Cannabidiol, or CBD, is a type of chemical found in a plant called cannabis sativa, the same plant family where marijuana — the drug considered illegal under the federal law of the United States — is from. Its relation to the drug has some people wondering whether or not the consumption of this compound is dangerous and if traces of it will reflect on a drug test. Just what is CBD? Is there such a thing as a CBD drug test? We're discussing all these and more in this blog.
What is CBD?
CBD is gaining popularity globally due to its many reported benefits. This compound is being used in a wide range of products including oils, lotions, vapes, and even dog treats. CBD is often used to alleviate pain, reduce anxiety, and to treat sleep issues. Last June 25, 2018, the US Food and Drug Administration (FDA) approved the use of CBD for treating seizures associated by two rare and severe forms of epilepsy: Lennox-Gastaut syndrome and the Dravet syndrome.
CBD is a chemical taken from the hemp plant. Since it's a close relative of the drug marijuana, many question its safety as well as its addicting properties. Some ask if a CBD drug test is necessary (or required) to ensure a drug-free workplace.
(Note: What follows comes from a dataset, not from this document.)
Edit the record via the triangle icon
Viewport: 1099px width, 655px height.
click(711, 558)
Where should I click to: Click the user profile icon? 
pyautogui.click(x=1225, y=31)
Before we talk about the CBD drug test, let's first discuss its source: the cannabis plant.
Hemp vs. Marijuana
In the cannabis plant family, there are marijuana plants and there are hemp plants. Both of these contain compounds called cannabinoids — the most abundant of which are cannabidiol (or what we now call CBD) and tetrahydrocannabinol, or THC.
One of the most important differences between hemp and marijuana is that the former contains very low THC concentration (about 0.3% or less), while the latter contains high concentration (around 15% to 40%).
Now, what does this mean?
Although these compounds are known to provide benefits, they have a major difference: THC induces psychoactive effects, which means it gets you high, while CBD does not get you high. The World Health Organization (WHO) even stated that CBD in its pure state does not appear to have abuse potential or cause harm.
Thus, marijuana can cause addiction while hemp does not, and this is one of the reasons why unlike marijuana (or other drugs), CBD is not regulated, and you can find products containing this compound almost anywhere.
What Marijuana Drug Tests Look For
We all know the risks of substance abuse in the workplace. Low productivity aside, drug abuse can have dangerous consequences. This is the reason why it's important to establish a written drug-free workplace policy within your organization. Pre-employment drug testing and random drug testing are excellent ways to encourage employees to stay away from illicit substances.
Now, the question is: can marijuana or cannabis drug tests see CBD in the system? This is a concern for people who use CBD in any form. The answer is not really. The average drug test searches for traces of THC — the compound which is responsible for marijuana's psychological effects. It's not designed to pick up traces of the other compounds found in cannabis, like CBD.
Drug tests are made this way because THC is the property in marijuana that induces psychosis or addiction, and that's what employers should watch out for. CBD doesn’t have that effect. It doesn't get you high and it doesn't have the potential for abuse. Thus, a CBD drug test is not necessary to ensure a drug-free workplace.
The Risk of Employees Who Have THC in Their System
When people use marijuana, the THC it contains gets into the bloodstream and then travels to the brain. This compound affects some parts of the brain, specifically the cannabinoid receptors, which influences memory, appetite, coordination, and pleasure.
This causes what people refer to as the high. THC is addicting, and repeated use of the substance can cause other effects, including:
- Abrupt changes in mood
- Difficulty thinking and problem solving
- Impaired memory
These effects may result in problems at work. For instance, an employee under the influence is more prone to making bad decisions. They may also cause mistakes and may be susceptible to getting into arguments with co-workers — this can cause internal conflict and lower morale. Moreover, in safety-sensitive positions, employees under the influence can cause accidents that can harm themselves and the people around them.
Aside from the effects mentioned above, THC can also cause a number of other health problems like:
- Heart palpitations
It's also important to take note of some of the visible signs of marijuana abuse so you (or your company representative) can respond accordingly. Some of the visible signs of marijuana abuse are:
- Bloodshot eyes
- Poor coordination
- Increased appetite
The Importance of a Drug-Free Workplace Policy
For your employees' safety and for a more productive organization, it's best to maintain a proper drug-free workplace policy. It should be written, follow the laws of the state where you do business, and must clearly state the type of tests that employees must take as well as the consequences of testing positive for illicit substances. It's also vital that your policy is disseminated to everyone in your company.
Having a pre-employment drug test gives potential candidates an idea of how serious you are in keeping your organization drug-free. Conducting random drug tests may also help discourage employees from using marijuana and other illicit substances.
It's important to train company representatives who will watch out for the signs of drug abuse and who will act appropriately when an employee is suspected of using illicit drugs. Getting help from a drug testing company that complies to the strict DOT standards, like US Drug Test Centers, that can help you create your drug-free workplace policy, train company representatives, and facilitate the drug testing process is an excellent way to ensure that your workplace stays drug-free.